少し暖かい今日はアイスがよく売れるだろう。
「ん〜、美味しい」
十分程並んで目当てのアイスを買うことが出来た。
甘くて美味しい。
「恵は何買ったの?」
「抹茶です」
「抹茶も悩んだ!一口食べたい」
「え」
「ダメ?」
「ドーゾ」
「やったぁ、ありがと!
ん、うま。私のも一口食べる?美味しいよ」
「いや、良いです」
アイスを堪能しつつ悟へのプレゼントを考える。
悟が欲しい物ってなんだろう。
「……もういっそのこと、プレゼントは私とかやったら良いじゃないですか。
あの人なら馬鹿みたいに喜びますよ」
「なっ、なっ、なっ!?
そんなこと出来る訳ないじゃない!恵の馬鹿!スケベ!」
「五条先生が1番喜ぶのなんてそれしかないでしょ」
「どうしよう、あんなに純粋だった恵がこんなこと……」
「それか五条先生本人に聞いてみたら良いんじゃないですか?」
「悟に?」
「それならサプライズにはなりませんが失敗はないでしょ」
「あ、確かに……ちょっとメッセージ送ってみる。
あ、恵は何か欲しい物ないの?」
「俺ですか?俺はダンベルですかね。

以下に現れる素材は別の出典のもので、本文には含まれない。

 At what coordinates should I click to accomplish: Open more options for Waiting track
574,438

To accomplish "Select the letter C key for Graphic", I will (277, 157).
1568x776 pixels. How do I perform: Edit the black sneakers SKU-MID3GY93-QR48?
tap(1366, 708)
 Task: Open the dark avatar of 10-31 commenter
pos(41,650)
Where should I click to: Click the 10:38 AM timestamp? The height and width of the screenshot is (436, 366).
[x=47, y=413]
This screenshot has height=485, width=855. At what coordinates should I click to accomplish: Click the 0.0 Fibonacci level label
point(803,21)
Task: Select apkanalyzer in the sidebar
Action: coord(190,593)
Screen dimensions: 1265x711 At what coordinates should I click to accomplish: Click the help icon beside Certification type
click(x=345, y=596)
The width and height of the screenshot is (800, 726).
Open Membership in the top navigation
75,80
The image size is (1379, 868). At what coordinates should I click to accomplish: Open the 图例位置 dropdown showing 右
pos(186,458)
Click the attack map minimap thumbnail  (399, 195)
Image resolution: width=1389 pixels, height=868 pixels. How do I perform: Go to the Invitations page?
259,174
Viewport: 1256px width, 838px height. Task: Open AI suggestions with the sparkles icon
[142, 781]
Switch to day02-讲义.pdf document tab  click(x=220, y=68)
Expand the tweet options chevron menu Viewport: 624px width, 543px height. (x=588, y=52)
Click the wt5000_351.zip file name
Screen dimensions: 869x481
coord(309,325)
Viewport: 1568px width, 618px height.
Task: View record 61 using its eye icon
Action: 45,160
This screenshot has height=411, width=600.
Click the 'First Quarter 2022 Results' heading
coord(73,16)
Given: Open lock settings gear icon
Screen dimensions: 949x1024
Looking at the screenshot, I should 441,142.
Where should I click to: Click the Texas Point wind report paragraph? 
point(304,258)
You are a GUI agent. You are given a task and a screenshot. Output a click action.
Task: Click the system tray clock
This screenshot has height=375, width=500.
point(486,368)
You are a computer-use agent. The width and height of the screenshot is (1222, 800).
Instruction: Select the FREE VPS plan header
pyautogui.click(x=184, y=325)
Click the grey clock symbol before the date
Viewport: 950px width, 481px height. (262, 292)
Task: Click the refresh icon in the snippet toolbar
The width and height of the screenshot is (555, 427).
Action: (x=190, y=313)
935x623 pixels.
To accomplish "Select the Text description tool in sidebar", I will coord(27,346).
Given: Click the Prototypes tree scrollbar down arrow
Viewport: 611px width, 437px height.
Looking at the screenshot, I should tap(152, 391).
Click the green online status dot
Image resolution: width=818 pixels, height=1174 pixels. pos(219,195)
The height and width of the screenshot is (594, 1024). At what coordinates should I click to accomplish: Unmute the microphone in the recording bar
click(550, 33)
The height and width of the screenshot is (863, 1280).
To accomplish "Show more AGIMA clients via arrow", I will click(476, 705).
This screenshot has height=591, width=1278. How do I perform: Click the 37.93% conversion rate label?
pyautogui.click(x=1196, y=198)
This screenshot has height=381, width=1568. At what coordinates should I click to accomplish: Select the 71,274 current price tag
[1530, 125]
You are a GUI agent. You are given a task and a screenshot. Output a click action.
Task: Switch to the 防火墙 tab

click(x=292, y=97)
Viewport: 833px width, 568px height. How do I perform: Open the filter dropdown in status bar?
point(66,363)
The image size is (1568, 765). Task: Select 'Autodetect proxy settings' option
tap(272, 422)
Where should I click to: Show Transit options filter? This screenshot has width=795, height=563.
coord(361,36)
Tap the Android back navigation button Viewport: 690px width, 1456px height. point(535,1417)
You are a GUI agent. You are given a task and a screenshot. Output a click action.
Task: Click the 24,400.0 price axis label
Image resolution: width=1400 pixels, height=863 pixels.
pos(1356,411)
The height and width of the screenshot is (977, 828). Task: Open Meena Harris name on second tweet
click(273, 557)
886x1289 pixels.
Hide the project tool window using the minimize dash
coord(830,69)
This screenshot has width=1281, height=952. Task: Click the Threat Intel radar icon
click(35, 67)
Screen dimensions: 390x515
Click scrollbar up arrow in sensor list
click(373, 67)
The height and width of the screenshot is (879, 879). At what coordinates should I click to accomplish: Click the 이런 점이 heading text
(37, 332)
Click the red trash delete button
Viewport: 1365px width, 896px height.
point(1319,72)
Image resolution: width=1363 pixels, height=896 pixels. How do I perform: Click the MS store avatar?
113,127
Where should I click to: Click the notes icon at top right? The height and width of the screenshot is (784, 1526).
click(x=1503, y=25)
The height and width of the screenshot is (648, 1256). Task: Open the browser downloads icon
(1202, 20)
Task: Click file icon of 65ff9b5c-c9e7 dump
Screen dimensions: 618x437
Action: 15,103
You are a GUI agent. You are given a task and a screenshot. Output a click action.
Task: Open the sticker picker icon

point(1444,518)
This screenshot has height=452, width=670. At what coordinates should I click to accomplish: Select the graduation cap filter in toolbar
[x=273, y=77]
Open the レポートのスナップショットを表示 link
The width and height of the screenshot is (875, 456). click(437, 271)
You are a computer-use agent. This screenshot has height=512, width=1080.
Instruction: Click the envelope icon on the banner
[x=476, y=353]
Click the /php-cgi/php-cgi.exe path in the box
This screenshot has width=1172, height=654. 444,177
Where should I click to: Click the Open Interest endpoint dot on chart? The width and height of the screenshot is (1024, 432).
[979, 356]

新しいトレーニングの」
「恵筋トレしてたっけ?」
「少し前から。
たまに五条先生に稽古つけて貰ってたんですけど、あんまり時間が合わなくて。
五条先生が居なくても出来るトレーニングを始めようかと」
確かに前と比べて少し筋肉がついた気がする。
言われてみれば、って感じでそれ程大きな変化じゃないけど。